Combined Arms Center general says
the need for linguists will grow
Posted Date: 4 September 2014
By Natela Cutter
DLIFLC Public Affairs
|MONTEREY, Calif., – The commanding general of the Combined Arms Center at Fort Leavenworth, Kan., says the future of the military lies in better education, more cultural awareness and language skills training, and the ability to prevent conflict and shape outcomes that lead to peaceful solutions.”We are going to look to do interagency, intergovernmental, and multinational (activities) and so the need for linguists is going to increase, and certainly the need for cultural understanding is critical,” said Lt. Gen. Robert Brown, during a visit to the Defense Language Institute Foreign Language Center Aug. 21 where he observed service members studying Turkish and Urdu.”Right now we have Soldiers deployed in 152 countries around the world. They are out there preventing conflict, they are shaping, deterring those who would do us harm. They are better prepared to work with allies and multinational forces and the Defense Language Institute has a huge role in that,” said Brown.Just before deploying on a joint exercise to Japan last year, Brown said that he was fortunate to receive language and culture training for his Soldiers at Joint Base Lewis-McChord, Wash., where DLIFLC has a Language Training Detachment.

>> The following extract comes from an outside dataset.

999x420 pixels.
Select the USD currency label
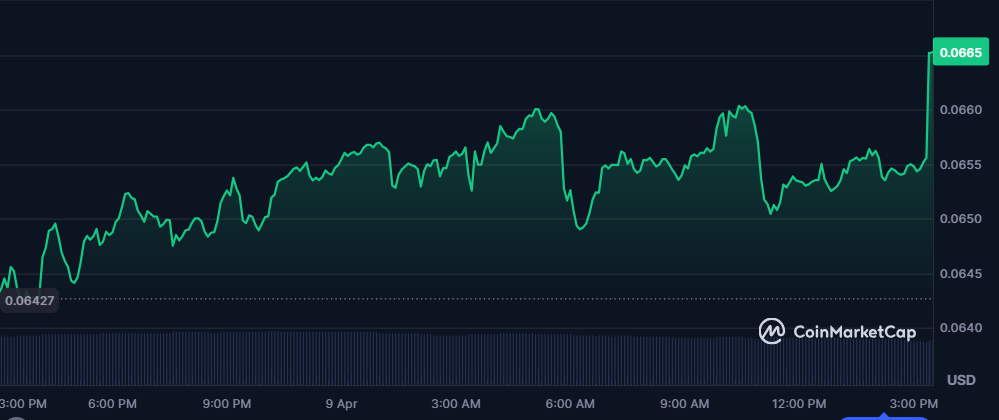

“I think that trying to understand their culture better was key and that not just coming in like the ugly American, if you will, saying ‘here is what we do’ and ‘listen to us – we know everything.’ Understanding their culture and showing that respect drew us closer together so that we really had a strong relationship,” Brown explained, adding that as 1st Corps commander his area of responsibility was the Asia-Pacific region that included joint exercises in the Philippines, Indonesia, Malaysia, Thailand, Japan, and Korea.
The Army has a new concept it is proposing for bettering military education. It is working on the establishment of an Army University under the Training and Doctrine Command that will provide civilian equivalent accreditation for military schools, require more challenging curriculum, and ultimately offer Soldiers a degree or certificate that will benefit them even if they decide to leave the military.
“This is a key initiative (Army University) as we look into the future,” said Brown. “Within TRADOC there are some 86 separate schools all doing good things, but they are not synchronized very well.. so Army University is an attempt to really increase the value in education and increase the rigor in education,” said Brown, explaining that 87 percent of Soldiers do not stay in the Army until retirement.
“The Army University will help them (Soldiers) transition easier. They will get more credit from classes they take, and certifications. Whether you are a medic, a truck driver, or a linguist you will get national level certifications. The Army University will really help the transition of Soldiers which is a key thing,” he added.
With DLIFLC already granting an Associate of Arts degree in foreign language to students upon graduation, in cooperation with civilian colleges for an additional 15 units of mandatory general education, Brown said DLIFLC was already a prime example of the Army University concept.
“I am going to take (information) back to Fort Leavenworth and will look to share it with others and let them know what is available. Again, as a part of the Army University, DLI plays a critical role and is leading the way in many ways which will help others,” he said.
As the Department of Defense’s premier foreign language provider, DLIFLC currently teaches 23 languages to some 3,500 students from all four branches of the military service. Courses last between 26 and 64 weeks, depending on the difficulty of the language.